Important! use all available Veeam possibilities to implement the best RTO and RPO times in a customers environment.

For the VM recovery scenario, you can mix classic VM restore (best for small VMs), Instant VM Recovery (best for huge data servers) and VM replica failover (best for database systems with extreme I/O requirements). Together with the customer, check the “possible failure domains” (single storage system / whole datacenter / 1 datastore) and decide if the designed Veeam implementation fits into these needs and is in line with the budget.

Network and Firewall

Veeam Availability Suite is elastic and lets you implement different backup infrastructure schemes. Firewalls can be used between all backup infrastructure components. The only exception is RPC inspection functionality: it can cause delays in connections, and Veeam Backup & Replication can run into timeouts. However, the best practice is to place backup infrastructure components in the same network segment as the corresponding VMware components to allow for efficient and fast usage of the network bandwidth.

Proxy/Repository Systems

Proxy and repository servers should be placed in the VMKernel networks. Veeam Backup & Replication uses the VMKernel interfaces to read out configuration data and disk data (in case of Network mode), and to map Veeam vPower NFS data stores for fast recovery (Instant VM Recovery).

Backup & Replication Server

Veeam ONE

Veeam ONE components should be placed next to the vCenter Server and should be able to read from the backup server and ESXi hosts (over the CIM protocol) as well.

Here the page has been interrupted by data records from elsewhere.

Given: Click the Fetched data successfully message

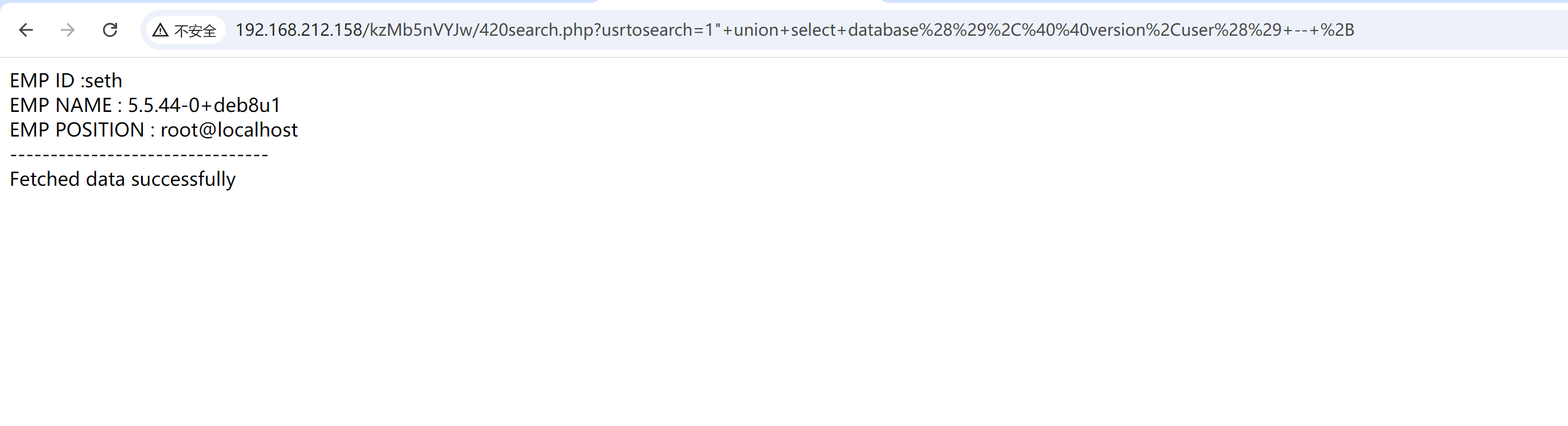Looking at the screenshot, I should tap(122, 179).
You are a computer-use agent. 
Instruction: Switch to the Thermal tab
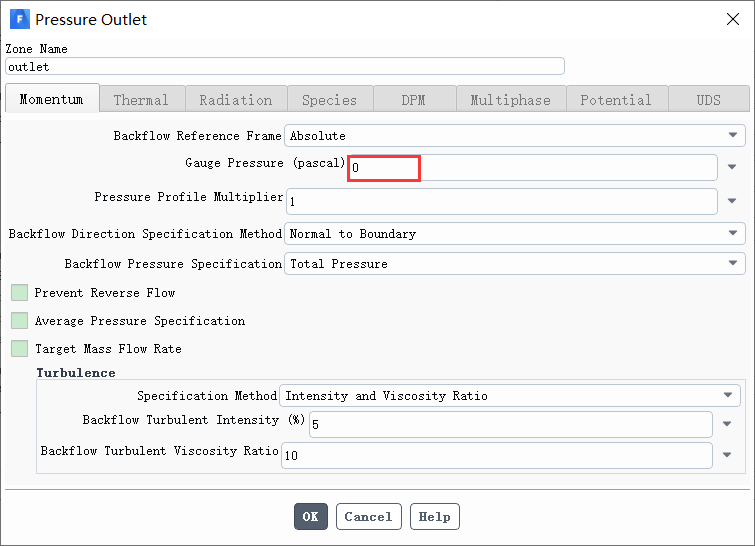[142, 99]
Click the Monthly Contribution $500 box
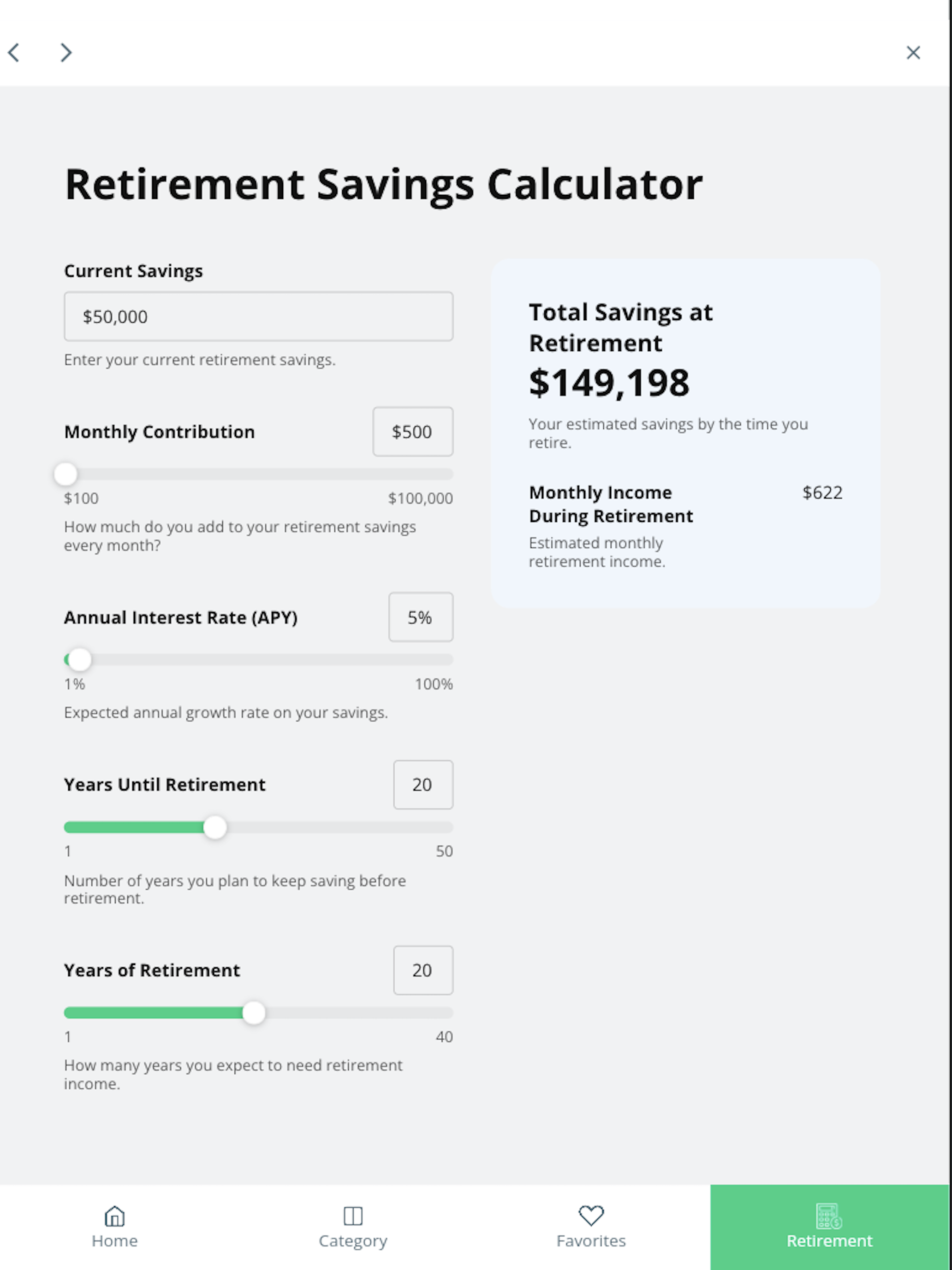Screen dimensions: 952x1270 [413, 432]
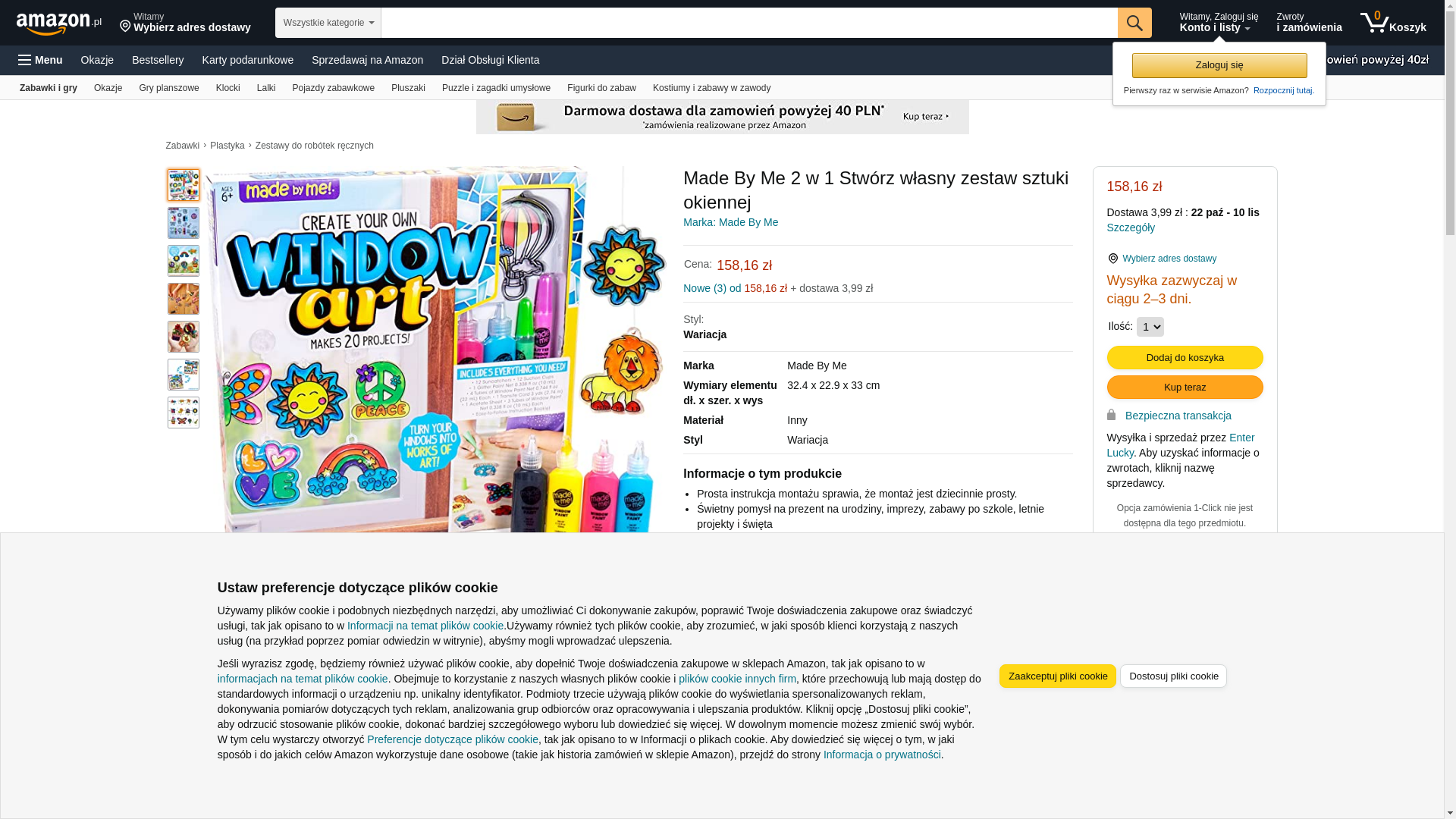Click Dostosuj pliki cookie button
The height and width of the screenshot is (819, 1456).
[1174, 676]
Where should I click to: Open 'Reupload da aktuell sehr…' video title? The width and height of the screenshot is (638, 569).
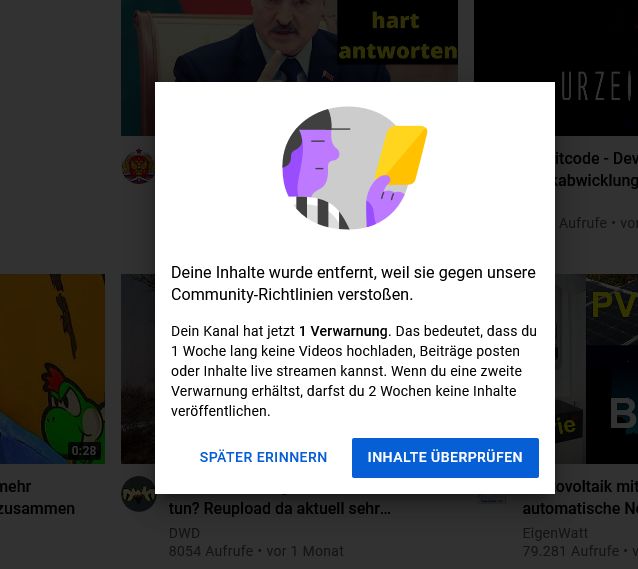click(280, 508)
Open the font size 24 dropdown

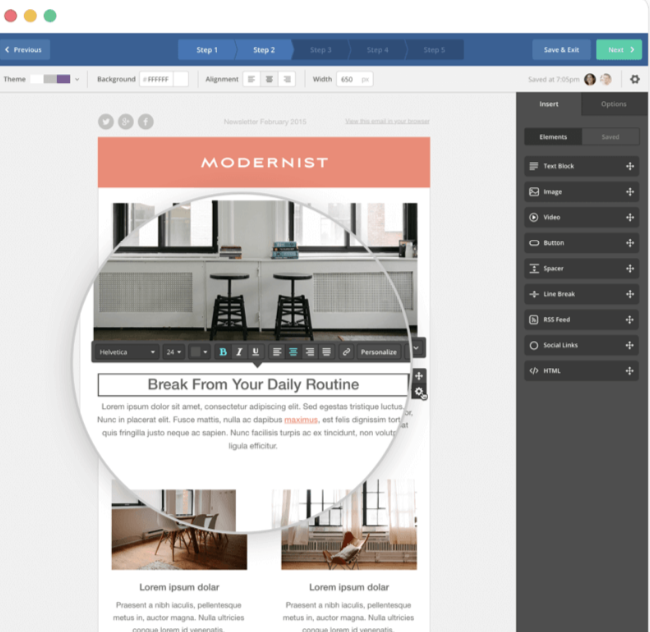(x=174, y=352)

See Veeam ONE documentation for more information: Veeam ONE Deployment Guide.

Enterprise Manager

When Veeam Backup Enterprise Manager is used with Self-Restore services, it should be placed in the internal DMZ in most cases.

Restore Points

In the sample case, the customer needed daily backup with 14 restore points; the points were to be held on 2 sites (multiplied with backup copy job). The customer also wanted to offload the weekly full backups on tape and hold them for a period slightly longer than one year in both tape libraries.

The customer also needed to replicate the most critical VMs to the Quorum datacenter hourly, between 7:00 and 19:00. The number of replication restore points to be maintained was the maximum possible (here 28 restore points).

In many architecture meetings, planning for the retention policies is the most time-consuming part as you are likely to engage different administrators and management team members from different departments in this process. These team members have to translate their file-based existing restore point policies into a new way (image-level backup). It is a matter of concern because a longer retention chain will result in expensive storage space costs.

Important! Remember to agree on backing up Microsoft SQL Server transaction logs with Veeam Backup & Replication.

If speaking about the storage sizing, the tool at Veeam Restore Points Calculator can help to illustrate the retention chains on disk and estimate the required capacity.